## Begin Records for this exercise

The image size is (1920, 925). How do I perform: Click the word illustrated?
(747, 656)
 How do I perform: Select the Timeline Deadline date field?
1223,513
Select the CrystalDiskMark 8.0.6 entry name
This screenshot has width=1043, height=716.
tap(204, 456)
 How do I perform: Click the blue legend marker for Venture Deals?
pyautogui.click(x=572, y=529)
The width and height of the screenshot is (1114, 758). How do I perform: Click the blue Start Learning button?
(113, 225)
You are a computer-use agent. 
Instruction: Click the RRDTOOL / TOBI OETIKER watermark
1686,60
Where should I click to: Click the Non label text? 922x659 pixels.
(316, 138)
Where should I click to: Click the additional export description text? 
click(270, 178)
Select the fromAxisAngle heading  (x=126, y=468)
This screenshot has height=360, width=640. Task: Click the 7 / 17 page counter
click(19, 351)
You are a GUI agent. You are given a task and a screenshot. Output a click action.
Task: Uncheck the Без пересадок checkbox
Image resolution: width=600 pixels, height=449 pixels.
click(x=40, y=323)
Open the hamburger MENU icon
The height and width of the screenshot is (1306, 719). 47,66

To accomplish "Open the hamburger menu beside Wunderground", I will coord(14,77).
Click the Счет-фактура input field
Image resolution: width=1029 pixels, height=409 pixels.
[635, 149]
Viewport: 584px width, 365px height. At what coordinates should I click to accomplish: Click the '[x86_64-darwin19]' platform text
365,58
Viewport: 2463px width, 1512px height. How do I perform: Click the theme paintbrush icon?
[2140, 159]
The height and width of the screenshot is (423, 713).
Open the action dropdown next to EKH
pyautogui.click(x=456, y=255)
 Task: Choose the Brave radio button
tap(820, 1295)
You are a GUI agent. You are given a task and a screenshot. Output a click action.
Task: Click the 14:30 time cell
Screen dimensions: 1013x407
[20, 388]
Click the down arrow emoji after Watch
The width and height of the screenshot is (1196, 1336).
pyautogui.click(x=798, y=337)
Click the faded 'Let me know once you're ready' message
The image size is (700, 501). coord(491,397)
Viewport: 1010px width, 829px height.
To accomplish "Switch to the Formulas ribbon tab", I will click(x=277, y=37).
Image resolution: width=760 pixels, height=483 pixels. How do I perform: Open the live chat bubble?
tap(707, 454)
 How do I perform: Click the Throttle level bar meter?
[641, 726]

## End Records for this exercise

Task: Could you give back every line of the material above, word for word and in the same order?

Solution:
The image size is (1920, 925). How do I perform: Click the word illustrated?
(747, 656)
 How do I perform: Select the Timeline Deadline date field?
1223,513
Select the CrystalDiskMark 8.0.6 entry name
This screenshot has width=1043, height=716.
tap(204, 456)
 How do I perform: Click the blue legend marker for Venture Deals?
pyautogui.click(x=572, y=529)
The width and height of the screenshot is (1114, 758). How do I perform: Click the blue Start Learning button?
(113, 225)
You are a computer-use agent. 
Instruction: Click the RRDTOOL / TOBI OETIKER watermark
1686,60
Where should I click to: Click the Non label text? 922x659 pixels.
(316, 138)
Where should I click to: Click the additional export description text? 
click(270, 178)
Select the fromAxisAngle heading  (x=126, y=468)
This screenshot has height=360, width=640. Task: Click the 7 / 17 page counter
click(19, 351)
You are a GUI agent. You are given a task and a screenshot. Output a click action.
Task: Uncheck the Без пересадок checkbox
Image resolution: width=600 pixels, height=449 pixels.
click(x=40, y=323)
Open the hamburger MENU icon
The height and width of the screenshot is (1306, 719). 47,66

To accomplish "Open the hamburger menu beside Wunderground", I will coord(14,77).
Click the Счет-фактура input field
Image resolution: width=1029 pixels, height=409 pixels.
[635, 149]
Viewport: 584px width, 365px height. At what coordinates should I click to accomplish: Click the '[x86_64-darwin19]' platform text
365,58
Viewport: 2463px width, 1512px height. How do I perform: Click the theme paintbrush icon?
[2140, 159]
The height and width of the screenshot is (423, 713).
Open the action dropdown next to EKH
pyautogui.click(x=456, y=255)
 Task: Choose the Brave radio button
tap(820, 1295)
You are a GUI agent. You are given a task and a screenshot. Output a click action.
Task: Click the 14:30 time cell
Screen dimensions: 1013x407
[20, 388]
Click the down arrow emoji after Watch
The width and height of the screenshot is (1196, 1336).
pyautogui.click(x=798, y=337)
Click the faded 'Let me know once you're ready' message
The image size is (700, 501). coord(491,397)
Viewport: 1010px width, 829px height.
To accomplish "Switch to the Formulas ribbon tab", I will click(x=277, y=37).
Image resolution: width=760 pixels, height=483 pixels. How do I perform: Open the live chat bubble?
tap(707, 454)
 How do I perform: Click the Throttle level bar meter?
[641, 726]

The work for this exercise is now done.